Фрагмент набора данных
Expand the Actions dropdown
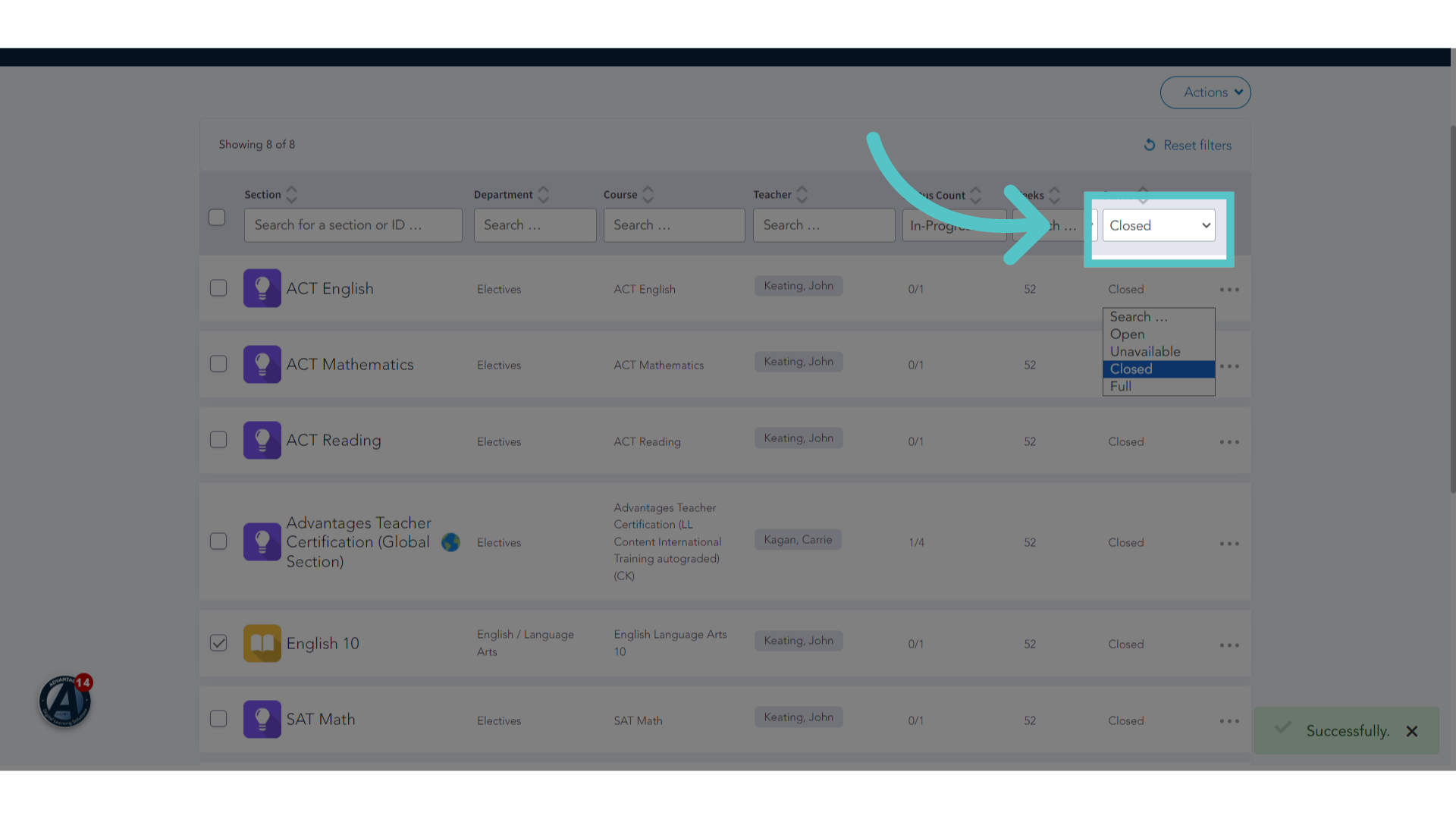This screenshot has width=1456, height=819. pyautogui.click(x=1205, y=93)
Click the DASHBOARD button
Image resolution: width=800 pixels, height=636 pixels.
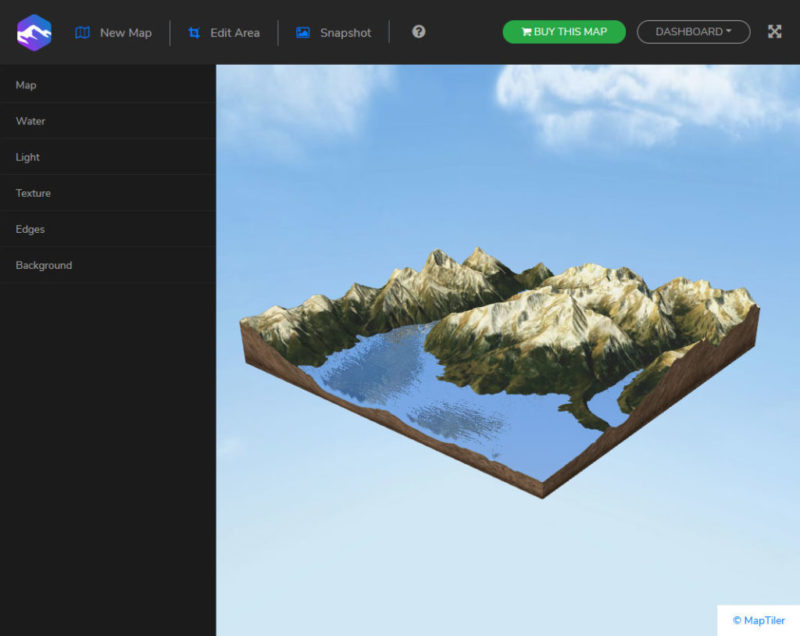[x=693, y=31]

__Условие задания__
Занесите весь листинг выше в CSV с двумя столбцами, «запрос» и «ответ», отводя по строке каждой паре текста и ответа; каждое значение возьмите в кавычки, переносы строк замените пробелами. Изображения в результат не включайте.

__Результат выполнения__
запрос,ответ
"Expand the Actions dropdown","This screenshot has width=1456, height=819. pyautogui.click(x=1205, y=93)"
"Click the DASHBOARD button Image resolution: width=800 pixels, height=636 pixels.","[x=693, y=31]"